I make it simple by writing 2 class:

• NoResubmitAbstract abstract class
• ControllerExtentions static class (An Extension class for System.Web.Mvc.ControllerBase)

ControllerExtentions:

public static class ControllerExtentions
{
    [NonAction]
    public static bool IsResubmit (this System.Web.Mvc.ControllerBase controller, NoResubmitAbstract vModel)
    {
        return (Guid)controller.TempData["PreventResubmit"]!= vModel.PreventResubmit;
    }

    [NonAction]
    public static void PreventResubmit(this System.Web.Mvc.ControllerBase controller, params NoResubmitAbstract[] vModels)
    {
        var preventResubmitGuid = Guid.NewGuid();
        controller.TempData["PreventResubmit"] = preventResubmitGuid ;
        foreach (var vm in vModels)
        {
            vm.SetPreventResubmit(preventResubmitGuid);
        }
    }
}

NoResubmitAbstract:

public abstract class NoResubmitAbstract
{
    public Guid PreventResubmit { get; set; }

    public void SetPreventResubmit(Guid prs)
    {
        PreventResubmit = prs;
    }
}

Just put them in your MVC project and run it... ;)

Answer 3

Note that the PRG pattern does not completely guard against multiple form submissions, as multiple post requests can be fired off even before a single redirect has taken place - this can lead to your form submissions not being idempotent.

Do take note of the answer that has been provided here, which provides a workaround to this issue, which I quote here for convenience:

If you make use of a hidden anti-forgery token in your form (as you should), you can cache the anti-forgery token on first submit and remove the token from cache if required, or expire the cached entry after set amount of time.

You will then be able to check with each request against the cache whether the specific form has been submitted and reject it if it has.
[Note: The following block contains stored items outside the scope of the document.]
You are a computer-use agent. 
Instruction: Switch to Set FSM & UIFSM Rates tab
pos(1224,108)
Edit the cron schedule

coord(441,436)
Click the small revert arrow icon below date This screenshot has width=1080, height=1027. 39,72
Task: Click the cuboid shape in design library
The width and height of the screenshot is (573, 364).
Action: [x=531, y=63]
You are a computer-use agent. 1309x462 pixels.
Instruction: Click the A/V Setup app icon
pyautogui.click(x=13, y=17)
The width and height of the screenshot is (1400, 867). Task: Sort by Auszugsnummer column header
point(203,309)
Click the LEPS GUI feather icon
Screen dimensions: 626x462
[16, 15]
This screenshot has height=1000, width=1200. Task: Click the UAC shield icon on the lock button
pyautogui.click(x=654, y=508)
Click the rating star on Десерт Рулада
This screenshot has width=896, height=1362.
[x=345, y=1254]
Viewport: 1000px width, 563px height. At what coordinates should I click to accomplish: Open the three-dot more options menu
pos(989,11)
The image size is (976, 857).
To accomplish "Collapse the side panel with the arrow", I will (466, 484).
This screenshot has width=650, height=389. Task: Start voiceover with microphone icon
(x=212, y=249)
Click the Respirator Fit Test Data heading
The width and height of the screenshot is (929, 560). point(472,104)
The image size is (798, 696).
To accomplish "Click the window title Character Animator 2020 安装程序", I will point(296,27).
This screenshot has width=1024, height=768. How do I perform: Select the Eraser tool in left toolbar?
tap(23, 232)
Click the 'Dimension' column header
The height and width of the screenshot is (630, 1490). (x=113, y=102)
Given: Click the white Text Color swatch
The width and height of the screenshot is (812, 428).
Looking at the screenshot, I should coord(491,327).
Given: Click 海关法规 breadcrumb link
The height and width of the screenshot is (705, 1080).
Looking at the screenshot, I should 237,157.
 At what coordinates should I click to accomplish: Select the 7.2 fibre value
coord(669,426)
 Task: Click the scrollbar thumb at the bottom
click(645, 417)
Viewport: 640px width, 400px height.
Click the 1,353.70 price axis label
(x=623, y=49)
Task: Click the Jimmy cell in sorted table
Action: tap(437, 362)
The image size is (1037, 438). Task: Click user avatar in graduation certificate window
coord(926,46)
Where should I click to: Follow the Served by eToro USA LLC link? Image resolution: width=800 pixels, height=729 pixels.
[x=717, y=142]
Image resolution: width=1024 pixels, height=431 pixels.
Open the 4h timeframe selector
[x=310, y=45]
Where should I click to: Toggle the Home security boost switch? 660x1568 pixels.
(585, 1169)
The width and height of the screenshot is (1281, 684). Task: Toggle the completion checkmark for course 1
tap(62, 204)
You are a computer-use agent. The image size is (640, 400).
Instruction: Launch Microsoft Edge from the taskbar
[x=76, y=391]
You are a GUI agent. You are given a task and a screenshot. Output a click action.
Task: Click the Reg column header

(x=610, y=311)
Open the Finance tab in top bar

You don't need to generate your own GUID as this is already being done when generating the anti-forgery token.

Answer 4

Kazi Manzur Rashid wrote about this (together with other asp.net mvc best-practices). He suggests using two filters to handle data transfer between the POST and the follwing GET using TempData.

Answer 5

Simply do a redirect from the page that does all the nasty stuff to the "Thank you for your order" page. Having done that, the user can hit refresh as many times as he likes.

Answer 6

The standard solution to this is the POST/REDIRECT/GET pattern. This pattern can be implemented using pretty much any web development platform. You would typically:

• Validate submission after POST
• if it fails re-render the original entry form with validation errors displayed
• if it succeeds, REDIRECT to a confirmation page, or page where you re-display the input - this is the GET part
• since the last action was a GET, if the user refreshes at this point, there is no form re-submission to occur.

Answer 7

Off the top of my head, generate a System.Guid in a hidden field on the GET request of the page and associate it with your checkout/payment. Simply check for it and display a message saying 'Payment already processed.' or such.

Answer 8

Give each visitor's form a unique ID when the page is first loaded. Note the ID when the form is submitted. Once a form has been submitted with that ID, don't allow any further requests using it. If they click refresh, the same ID will be sent.

Answer 9

While serving up the order confirmation page you can set a token that you also store in the DB/Cache. At the first instance of order confirmation, check for this token's existence and clear the token. If implemented with thread safety, you will not be able to submit the order twice.

This is just one of the many approaches possible.